Andrus and Melby give the Green Scene signature to their Spinach Hummus by adding a full bulb of roasted garlic. Garlic develops a sweet, caramel-like flavor as it roasts in the oven, giving the hummus a whole new dimension of flavor.
“Another trick we use is to cook garbanzo beans with a piece of kombu, a sea vegetable,” says Andrus. “The kombu helps to break down the gas-causing sugars that can be an issue for some people when they eat beans, including garbanzo beans. This trick works well for bean soups too.”
If you don’t care to cook dried beans, hummus can be made with canned garbanzo beans.

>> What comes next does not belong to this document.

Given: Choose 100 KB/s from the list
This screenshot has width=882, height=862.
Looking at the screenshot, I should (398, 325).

It takes just a few minutes to wilt some spinach in a hot pan before it’s added to the food processor. A food processor makes quick and easy work of pureeing the short list of ingredients together. A high-powered blender will work, but it may require the addition of water or broth to keep it from clogging up.
When I got the Green Scene Spinach Hummus home, I dipped into it with slices of fresh red pepper, celery, carrots and jicama. Then I spread the earthy green hummus on triangles of warm pita bread. After that, I started eating it with a spoon. The next day I contacted Erin Andrus to ask if she would share the recipe. She did.

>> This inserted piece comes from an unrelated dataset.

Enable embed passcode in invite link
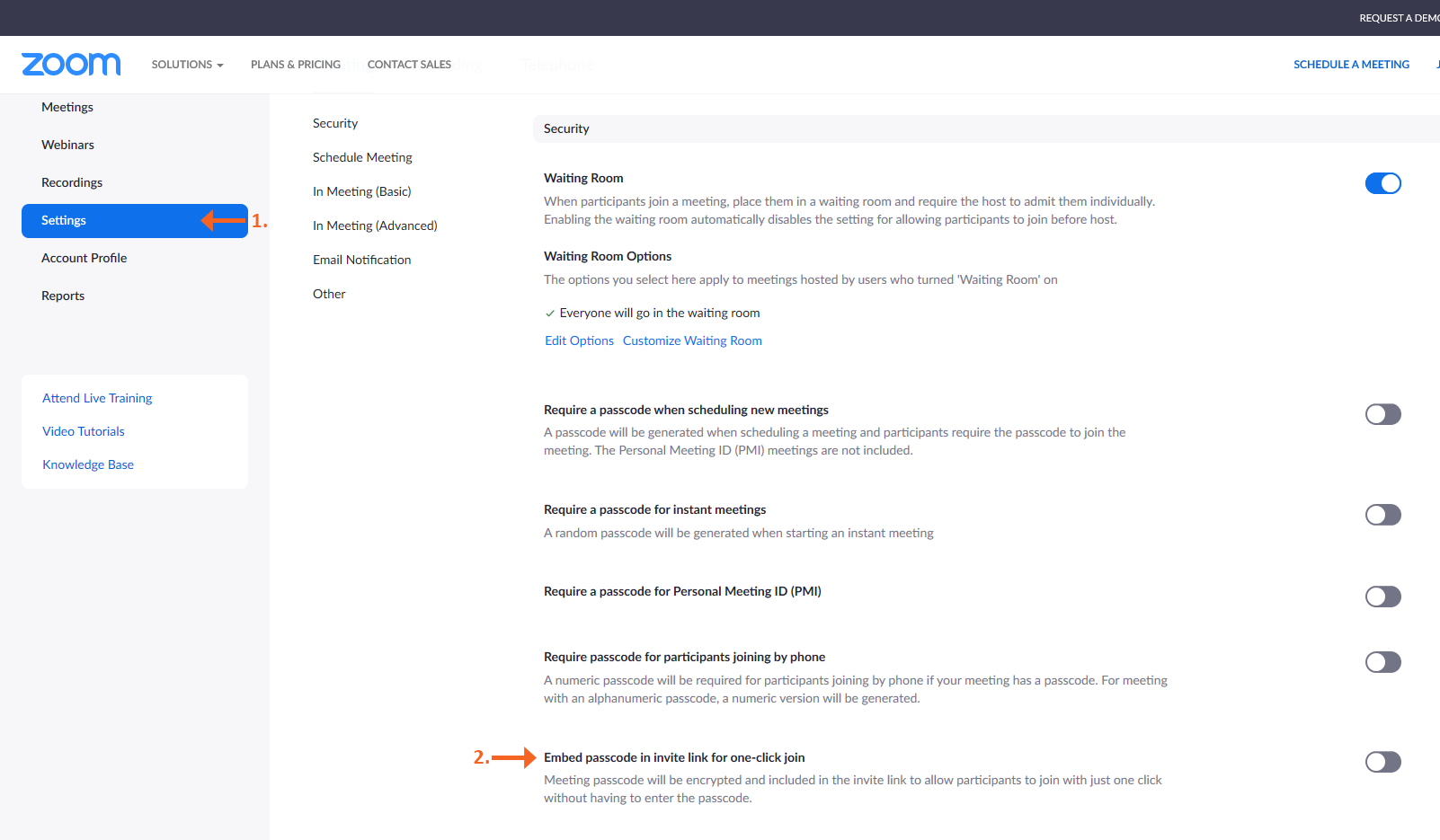1440x840 pixels. click(1382, 762)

I used fewer garbanzo beans than the original Green Scene recipe calls for. It was just right for me. Roast a couple extra bulbs of garlic as long as you have the oven turned on. They keep well in the refrigerator for a week. Spinach Hummus won’t be around that long. You’ll need those extra bulbs of roasted garlic to make more. It’s a great way to eat your spinach. It’s a great way to eat your vegetables, too.
To learn more about Green Scene Fresh Organic Market, visit www.walkergreenscene.com.
1 tablespoon olive oil
8 ounces fresh spinach
1 whole garlic bulb, roasted
1 (15-ounce) can garbanzo beans, rinsed and drained
1/2 cup tahini
Juice of 1 lemon
1/2 teaspoon salt or to taste
Heat olive oil in a 10-inch skillet. Add half of the spinach. Stir until spinach is wilted. Transfer wilted spinach to food processor. Add remaining fresh spinach and process until finely chopped. Add remaining ingredients and process until well blended. Store in a sealed container in the refrigerator for up to a week. Makes about 2 cups.
Recipe adapted slightly from Green Scene, Walker, Minn.
Tips from the cook
--To roast garlic, Preheat oven to 400 degrees. Peel away the loose papery skin from the bulb of garlic. With a sharp knife, cut 1/4 inch from the top of the bulb. Drizzle a teaspoon or two of olive oil over the exposed garlic cloves. Use a finger to spread the olive oil to completely coat them. Wrap the bulb loosely with aluminum foil. Place in a custard cup or baking dish. Bake in preheated oven for about 45 minutes. Bulb should feel soft when pressed. Allow to cool slightly before removing cloves from roasted bulb.
--Add fresh chopped herbs or a jalapeno pepper to the ingredients in the food processor to change up the flavor.
--If hummus is too thick, add olive oil, 1 tablespoon at a time, and process until desired consistency is reached.
--Tahini can often be found in the international aisle of well-stocked supermarkets.